I thanked the event coordinator and excused myself from after class chat. I quickened my pace to as fast as I could without drawing attention to myself. I walked out the door and the minute I heard it seal close I burst into tears. Not the kind of silent unnoticeable tears I usually allow myself but a full on sobbing. I sat in my car locked the doors and let it all out. I allowed myself  the rare occasion to feel truly angry ( an emotion that makes me feel out of control), when I was done I started to drive home. I was physically, mentally and emotionally exhausted I felt like I was going to vomit just a couple miles from home it felt like I wasn't going to make it home without a full blown anxiety attack but I did. I pulled into my drive way composed myself, shook myself out as I exited the car and plastered a smile on as I entered the door to be greeted by my daughter.

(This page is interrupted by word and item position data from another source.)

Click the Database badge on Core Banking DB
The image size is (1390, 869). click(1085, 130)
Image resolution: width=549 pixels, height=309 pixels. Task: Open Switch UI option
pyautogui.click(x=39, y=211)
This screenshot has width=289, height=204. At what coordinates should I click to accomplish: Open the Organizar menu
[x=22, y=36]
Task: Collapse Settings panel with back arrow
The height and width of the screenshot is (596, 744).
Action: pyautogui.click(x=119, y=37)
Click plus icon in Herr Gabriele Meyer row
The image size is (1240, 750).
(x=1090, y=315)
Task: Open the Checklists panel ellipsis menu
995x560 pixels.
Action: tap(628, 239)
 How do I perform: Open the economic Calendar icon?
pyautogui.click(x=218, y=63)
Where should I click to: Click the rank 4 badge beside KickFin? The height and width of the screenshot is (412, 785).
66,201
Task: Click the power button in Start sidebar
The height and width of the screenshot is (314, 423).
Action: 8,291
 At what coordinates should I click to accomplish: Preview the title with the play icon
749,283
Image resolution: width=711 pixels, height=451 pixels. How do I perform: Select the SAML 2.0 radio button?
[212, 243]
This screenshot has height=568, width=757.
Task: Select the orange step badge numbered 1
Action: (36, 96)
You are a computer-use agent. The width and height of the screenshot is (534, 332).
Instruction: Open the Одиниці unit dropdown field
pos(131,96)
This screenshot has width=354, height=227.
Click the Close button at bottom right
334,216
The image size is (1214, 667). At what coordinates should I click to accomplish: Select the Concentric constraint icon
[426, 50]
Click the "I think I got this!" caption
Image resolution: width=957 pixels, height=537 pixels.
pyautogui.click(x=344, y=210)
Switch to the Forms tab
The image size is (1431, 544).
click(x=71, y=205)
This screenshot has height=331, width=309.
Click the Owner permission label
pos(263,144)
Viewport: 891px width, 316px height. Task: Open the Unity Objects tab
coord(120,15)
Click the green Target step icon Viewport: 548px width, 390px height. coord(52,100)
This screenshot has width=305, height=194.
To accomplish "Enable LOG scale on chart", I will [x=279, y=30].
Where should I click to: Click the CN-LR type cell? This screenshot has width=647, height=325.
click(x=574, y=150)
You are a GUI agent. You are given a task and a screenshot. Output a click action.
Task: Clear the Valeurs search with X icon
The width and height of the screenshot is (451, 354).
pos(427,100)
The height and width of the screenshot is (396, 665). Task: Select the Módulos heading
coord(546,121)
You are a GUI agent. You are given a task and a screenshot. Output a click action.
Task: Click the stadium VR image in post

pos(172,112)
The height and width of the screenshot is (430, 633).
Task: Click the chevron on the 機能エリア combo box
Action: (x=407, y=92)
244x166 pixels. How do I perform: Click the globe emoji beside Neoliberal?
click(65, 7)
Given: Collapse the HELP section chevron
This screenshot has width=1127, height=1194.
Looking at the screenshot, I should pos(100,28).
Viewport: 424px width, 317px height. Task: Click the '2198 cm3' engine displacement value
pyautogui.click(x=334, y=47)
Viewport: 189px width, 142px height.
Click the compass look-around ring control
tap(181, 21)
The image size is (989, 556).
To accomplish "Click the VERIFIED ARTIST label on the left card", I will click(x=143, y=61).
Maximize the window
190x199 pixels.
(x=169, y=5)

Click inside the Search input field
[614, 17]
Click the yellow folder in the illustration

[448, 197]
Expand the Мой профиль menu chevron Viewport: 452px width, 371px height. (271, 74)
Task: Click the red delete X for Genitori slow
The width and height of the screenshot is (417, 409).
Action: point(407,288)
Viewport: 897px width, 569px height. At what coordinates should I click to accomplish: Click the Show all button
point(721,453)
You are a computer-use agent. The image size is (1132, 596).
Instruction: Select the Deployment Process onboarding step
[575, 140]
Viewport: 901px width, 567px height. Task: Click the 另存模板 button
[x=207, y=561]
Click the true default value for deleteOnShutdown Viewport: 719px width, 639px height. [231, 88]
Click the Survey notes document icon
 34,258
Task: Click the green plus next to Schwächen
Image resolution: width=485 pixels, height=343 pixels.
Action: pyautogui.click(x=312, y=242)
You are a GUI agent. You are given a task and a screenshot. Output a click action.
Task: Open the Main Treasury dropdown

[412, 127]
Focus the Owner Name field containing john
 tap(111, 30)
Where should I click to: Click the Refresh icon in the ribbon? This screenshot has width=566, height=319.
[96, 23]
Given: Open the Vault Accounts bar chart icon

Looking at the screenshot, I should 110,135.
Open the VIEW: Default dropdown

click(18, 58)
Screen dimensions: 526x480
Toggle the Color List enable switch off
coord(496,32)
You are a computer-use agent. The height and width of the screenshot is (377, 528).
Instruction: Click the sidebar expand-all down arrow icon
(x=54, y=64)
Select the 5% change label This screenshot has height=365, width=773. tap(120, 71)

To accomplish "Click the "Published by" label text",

The next morning I woke up sore, with bruises in familiar places, my anger had quickly melted back into sadness and I felt dissociated from my body for the next couple of days until I went to counseling. At my appointment I sat across from my counselor as she commended me for facing my fears but this was not something I felt was an accomplishment, instead I saw it as a set back. I became angry again yelling at my unsuspecting counselor, faulting her for my misery. " You made me run a marathon and took away the finish line" I scolded her. I explained that I realized I had nothing to forgive because there was nothing else I could have done. This "AHA" moment was tainted by the reality that my closure in which I finally received was not what I had been preparing for, for the last few months.

About a week later after everything had settled I wrote my open letter to my rapist. It felt like everything from the night of the rape until this moment had been leading up to this declaration. Maybe I did get my forgiveness at the end of the day. I forgave myself for holding anger directed toward myself about something that didn't need forgiveness.


It wasn't my fault. The only one who should be held responsible for stopping what happened was the monster who raped me. I did what I needed to do to get out alive, to have the life I have now and to help others battling the same demons.